RECORDS TO PROCESS
# # # # #
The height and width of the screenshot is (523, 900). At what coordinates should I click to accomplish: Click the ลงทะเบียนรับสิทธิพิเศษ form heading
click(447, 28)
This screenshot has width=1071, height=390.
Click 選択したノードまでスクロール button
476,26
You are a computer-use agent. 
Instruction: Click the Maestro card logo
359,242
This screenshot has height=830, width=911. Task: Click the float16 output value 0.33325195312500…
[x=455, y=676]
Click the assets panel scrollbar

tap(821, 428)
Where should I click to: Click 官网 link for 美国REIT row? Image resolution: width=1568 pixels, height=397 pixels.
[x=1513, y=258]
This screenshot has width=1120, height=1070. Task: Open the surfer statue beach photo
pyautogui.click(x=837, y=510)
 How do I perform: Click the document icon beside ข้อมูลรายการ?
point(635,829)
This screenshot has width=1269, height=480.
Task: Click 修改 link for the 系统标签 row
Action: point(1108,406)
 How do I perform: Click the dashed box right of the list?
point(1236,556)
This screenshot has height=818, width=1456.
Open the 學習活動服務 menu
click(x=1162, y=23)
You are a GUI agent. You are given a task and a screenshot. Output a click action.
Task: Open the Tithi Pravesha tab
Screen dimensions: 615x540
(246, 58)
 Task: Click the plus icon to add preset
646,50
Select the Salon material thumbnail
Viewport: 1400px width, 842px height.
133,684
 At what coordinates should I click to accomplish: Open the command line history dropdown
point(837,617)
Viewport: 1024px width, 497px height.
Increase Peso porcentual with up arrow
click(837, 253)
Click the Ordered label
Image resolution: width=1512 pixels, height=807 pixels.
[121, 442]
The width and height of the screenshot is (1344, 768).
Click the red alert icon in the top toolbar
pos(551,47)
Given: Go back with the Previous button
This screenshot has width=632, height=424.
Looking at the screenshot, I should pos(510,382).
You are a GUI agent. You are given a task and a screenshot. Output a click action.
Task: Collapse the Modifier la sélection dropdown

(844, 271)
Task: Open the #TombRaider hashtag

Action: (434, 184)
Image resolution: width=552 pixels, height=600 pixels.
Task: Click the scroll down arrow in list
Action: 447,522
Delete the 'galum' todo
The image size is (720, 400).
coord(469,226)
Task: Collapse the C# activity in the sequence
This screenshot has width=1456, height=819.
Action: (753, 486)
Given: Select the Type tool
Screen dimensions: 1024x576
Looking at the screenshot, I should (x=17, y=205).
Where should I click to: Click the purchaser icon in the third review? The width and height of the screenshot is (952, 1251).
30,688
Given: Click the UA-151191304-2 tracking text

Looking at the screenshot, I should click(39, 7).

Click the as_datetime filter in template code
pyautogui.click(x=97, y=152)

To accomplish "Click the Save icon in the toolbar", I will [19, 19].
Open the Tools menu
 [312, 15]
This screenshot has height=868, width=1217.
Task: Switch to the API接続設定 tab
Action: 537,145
# # # # #
Line by line, retype the whole listing exactly.

RESULT
The height and width of the screenshot is (523, 900). At what coordinates should I click to accomplish: Click the ลงทะเบียนรับสิทธิพิเศษ form heading
click(447, 28)
This screenshot has width=1071, height=390.
Click 選択したノードまでスクロール button
476,26
You are a computer-use agent. 
Instruction: Click the Maestro card logo
359,242
This screenshot has height=830, width=911. Task: Click the float16 output value 0.33325195312500…
[x=455, y=676]
Click the assets panel scrollbar

tap(821, 428)
Where should I click to: Click 官网 link for 美国REIT row? Image resolution: width=1568 pixels, height=397 pixels.
[x=1513, y=258]
This screenshot has width=1120, height=1070. Task: Open the surfer statue beach photo
pyautogui.click(x=837, y=510)
 How do I perform: Click the document icon beside ข้อมูลรายการ?
point(635,829)
This screenshot has width=1269, height=480.
Task: Click 修改 link for the 系统标签 row
Action: point(1108,406)
 How do I perform: Click the dashed box right of the list?
point(1236,556)
This screenshot has height=818, width=1456.
Open the 學習活動服務 menu
click(x=1162, y=23)
You are a GUI agent. You are given a task and a screenshot. Output a click action.
Task: Open the Tithi Pravesha tab
Screen dimensions: 615x540
(246, 58)
 Task: Click the plus icon to add preset
646,50
Select the Salon material thumbnail
Viewport: 1400px width, 842px height.
133,684
 At what coordinates should I click to accomplish: Open the command line history dropdown
point(837,617)
Viewport: 1024px width, 497px height.
Increase Peso porcentual with up arrow
click(837, 253)
Click the Ordered label
Image resolution: width=1512 pixels, height=807 pixels.
[121, 442]
The width and height of the screenshot is (1344, 768).
Click the red alert icon in the top toolbar
pos(551,47)
Given: Go back with the Previous button
This screenshot has width=632, height=424.
Looking at the screenshot, I should pos(510,382).
You are a GUI agent. You are given a task and a screenshot. Output a click action.
Task: Collapse the Modifier la sélection dropdown

(844, 271)
Task: Open the #TombRaider hashtag

Action: (434, 184)
Image resolution: width=552 pixels, height=600 pixels.
Task: Click the scroll down arrow in list
Action: 447,522
Delete the 'galum' todo
The image size is (720, 400).
coord(469,226)
Task: Collapse the C# activity in the sequence
This screenshot has width=1456, height=819.
Action: (753, 486)
Given: Select the Type tool
Screen dimensions: 1024x576
Looking at the screenshot, I should (x=17, y=205).
Where should I click to: Click the purchaser icon in the third review? The width and height of the screenshot is (952, 1251).
30,688
Given: Click the UA-151191304-2 tracking text

Looking at the screenshot, I should click(39, 7).

Click the as_datetime filter in template code
pyautogui.click(x=97, y=152)

To accomplish "Click the Save icon in the toolbar", I will [19, 19].
Open the Tools menu
 [312, 15]
This screenshot has height=868, width=1217.
Task: Switch to the API接続設定 tab
Action: 537,145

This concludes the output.